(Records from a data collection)
════════════════

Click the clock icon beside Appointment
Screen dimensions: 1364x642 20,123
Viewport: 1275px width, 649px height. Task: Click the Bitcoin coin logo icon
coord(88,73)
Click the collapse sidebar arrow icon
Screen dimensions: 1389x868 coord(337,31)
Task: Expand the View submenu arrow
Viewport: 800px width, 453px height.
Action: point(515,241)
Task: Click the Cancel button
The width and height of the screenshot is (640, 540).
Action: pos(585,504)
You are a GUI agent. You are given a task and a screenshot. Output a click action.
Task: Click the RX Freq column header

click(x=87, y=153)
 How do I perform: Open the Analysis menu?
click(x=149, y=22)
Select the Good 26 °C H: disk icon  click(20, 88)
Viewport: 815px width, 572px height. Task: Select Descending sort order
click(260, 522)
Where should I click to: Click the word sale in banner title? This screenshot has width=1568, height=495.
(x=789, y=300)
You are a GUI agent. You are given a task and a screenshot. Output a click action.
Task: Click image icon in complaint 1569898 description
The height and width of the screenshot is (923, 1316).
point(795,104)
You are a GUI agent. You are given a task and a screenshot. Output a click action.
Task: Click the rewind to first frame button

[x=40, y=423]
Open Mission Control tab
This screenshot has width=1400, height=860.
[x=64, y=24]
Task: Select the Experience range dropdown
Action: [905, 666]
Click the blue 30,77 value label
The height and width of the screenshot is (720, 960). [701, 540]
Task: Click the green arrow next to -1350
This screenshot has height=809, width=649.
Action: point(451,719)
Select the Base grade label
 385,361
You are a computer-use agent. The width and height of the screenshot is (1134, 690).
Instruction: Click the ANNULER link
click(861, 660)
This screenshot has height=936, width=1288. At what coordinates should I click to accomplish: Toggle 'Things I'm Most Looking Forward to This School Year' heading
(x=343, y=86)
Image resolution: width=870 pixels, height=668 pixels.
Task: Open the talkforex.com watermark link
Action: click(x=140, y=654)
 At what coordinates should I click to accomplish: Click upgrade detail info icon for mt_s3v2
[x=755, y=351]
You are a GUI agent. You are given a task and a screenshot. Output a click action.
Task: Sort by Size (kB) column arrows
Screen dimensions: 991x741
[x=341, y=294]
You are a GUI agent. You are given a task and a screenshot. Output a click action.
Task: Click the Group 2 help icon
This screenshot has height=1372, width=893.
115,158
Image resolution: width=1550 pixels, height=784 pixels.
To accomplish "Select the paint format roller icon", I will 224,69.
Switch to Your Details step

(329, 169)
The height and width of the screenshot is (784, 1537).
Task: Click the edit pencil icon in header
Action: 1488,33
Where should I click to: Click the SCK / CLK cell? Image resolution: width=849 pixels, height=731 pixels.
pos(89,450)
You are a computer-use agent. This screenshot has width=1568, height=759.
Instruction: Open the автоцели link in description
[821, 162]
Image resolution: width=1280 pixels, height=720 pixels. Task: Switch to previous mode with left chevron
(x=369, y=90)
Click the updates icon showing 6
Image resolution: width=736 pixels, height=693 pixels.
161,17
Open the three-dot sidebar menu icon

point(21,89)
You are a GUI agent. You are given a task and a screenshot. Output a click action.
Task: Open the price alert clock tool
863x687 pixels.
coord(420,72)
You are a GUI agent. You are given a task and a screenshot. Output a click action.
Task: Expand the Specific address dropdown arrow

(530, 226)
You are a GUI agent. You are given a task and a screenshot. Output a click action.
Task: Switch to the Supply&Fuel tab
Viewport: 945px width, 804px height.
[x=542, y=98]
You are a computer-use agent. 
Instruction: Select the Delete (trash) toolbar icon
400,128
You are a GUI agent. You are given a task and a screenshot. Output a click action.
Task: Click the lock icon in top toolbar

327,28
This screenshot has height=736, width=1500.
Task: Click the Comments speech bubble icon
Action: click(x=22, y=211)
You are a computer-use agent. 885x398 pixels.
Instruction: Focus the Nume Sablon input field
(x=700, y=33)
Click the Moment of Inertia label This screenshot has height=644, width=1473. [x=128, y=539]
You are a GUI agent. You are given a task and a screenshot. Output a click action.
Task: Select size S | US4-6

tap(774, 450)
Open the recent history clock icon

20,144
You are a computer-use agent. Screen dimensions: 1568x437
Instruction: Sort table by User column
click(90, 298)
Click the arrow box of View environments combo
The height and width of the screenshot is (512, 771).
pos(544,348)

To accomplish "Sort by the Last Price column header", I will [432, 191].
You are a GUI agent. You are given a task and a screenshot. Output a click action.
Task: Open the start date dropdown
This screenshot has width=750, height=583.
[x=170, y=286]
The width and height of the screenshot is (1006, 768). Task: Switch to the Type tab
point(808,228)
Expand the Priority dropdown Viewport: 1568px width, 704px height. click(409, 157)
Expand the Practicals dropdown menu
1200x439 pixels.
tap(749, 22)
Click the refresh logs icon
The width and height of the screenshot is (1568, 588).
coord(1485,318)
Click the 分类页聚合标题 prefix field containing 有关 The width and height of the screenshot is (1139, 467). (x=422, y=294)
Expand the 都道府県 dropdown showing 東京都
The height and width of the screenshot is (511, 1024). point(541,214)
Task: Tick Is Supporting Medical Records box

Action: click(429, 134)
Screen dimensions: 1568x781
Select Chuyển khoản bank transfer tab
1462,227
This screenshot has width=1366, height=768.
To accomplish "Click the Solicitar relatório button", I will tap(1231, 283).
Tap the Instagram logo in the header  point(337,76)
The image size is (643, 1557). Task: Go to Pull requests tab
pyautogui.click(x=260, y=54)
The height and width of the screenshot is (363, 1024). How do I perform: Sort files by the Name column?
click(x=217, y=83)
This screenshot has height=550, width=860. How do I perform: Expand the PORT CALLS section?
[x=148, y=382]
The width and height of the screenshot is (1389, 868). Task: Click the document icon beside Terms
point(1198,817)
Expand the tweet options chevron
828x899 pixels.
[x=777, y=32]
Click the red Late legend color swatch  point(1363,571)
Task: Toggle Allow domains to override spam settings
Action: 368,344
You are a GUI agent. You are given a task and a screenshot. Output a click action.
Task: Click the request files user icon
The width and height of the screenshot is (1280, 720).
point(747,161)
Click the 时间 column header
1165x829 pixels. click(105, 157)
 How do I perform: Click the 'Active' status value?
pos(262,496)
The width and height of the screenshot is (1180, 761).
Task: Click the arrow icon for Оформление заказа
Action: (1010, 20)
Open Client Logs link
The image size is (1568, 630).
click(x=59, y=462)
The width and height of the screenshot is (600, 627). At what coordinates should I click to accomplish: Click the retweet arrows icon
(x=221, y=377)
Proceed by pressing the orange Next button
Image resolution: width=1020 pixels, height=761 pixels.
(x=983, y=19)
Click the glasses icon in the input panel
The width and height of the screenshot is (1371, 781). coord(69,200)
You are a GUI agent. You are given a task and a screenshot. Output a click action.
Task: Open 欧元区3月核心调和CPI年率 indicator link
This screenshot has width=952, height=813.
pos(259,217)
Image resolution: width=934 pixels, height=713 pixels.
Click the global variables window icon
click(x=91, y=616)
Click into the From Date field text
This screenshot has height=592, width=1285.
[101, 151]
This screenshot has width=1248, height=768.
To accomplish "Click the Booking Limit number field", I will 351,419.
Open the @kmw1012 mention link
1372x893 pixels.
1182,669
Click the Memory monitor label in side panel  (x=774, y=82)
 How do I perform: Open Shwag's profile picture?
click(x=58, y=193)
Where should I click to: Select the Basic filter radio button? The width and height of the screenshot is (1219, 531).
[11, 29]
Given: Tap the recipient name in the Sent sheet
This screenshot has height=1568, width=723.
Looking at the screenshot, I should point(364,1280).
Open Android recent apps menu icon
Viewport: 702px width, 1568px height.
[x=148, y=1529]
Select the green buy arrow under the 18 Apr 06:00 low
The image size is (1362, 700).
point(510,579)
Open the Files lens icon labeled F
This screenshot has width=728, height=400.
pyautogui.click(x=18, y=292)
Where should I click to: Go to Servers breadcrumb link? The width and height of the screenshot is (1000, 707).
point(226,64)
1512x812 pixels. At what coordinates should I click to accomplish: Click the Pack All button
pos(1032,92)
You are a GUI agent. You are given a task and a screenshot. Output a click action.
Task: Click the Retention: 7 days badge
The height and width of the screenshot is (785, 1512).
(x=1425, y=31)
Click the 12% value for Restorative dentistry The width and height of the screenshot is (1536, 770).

════════════════

_Your assignment_
In the entries above, tally the lines that include the string "computer". Give the figure only.

_Output_
5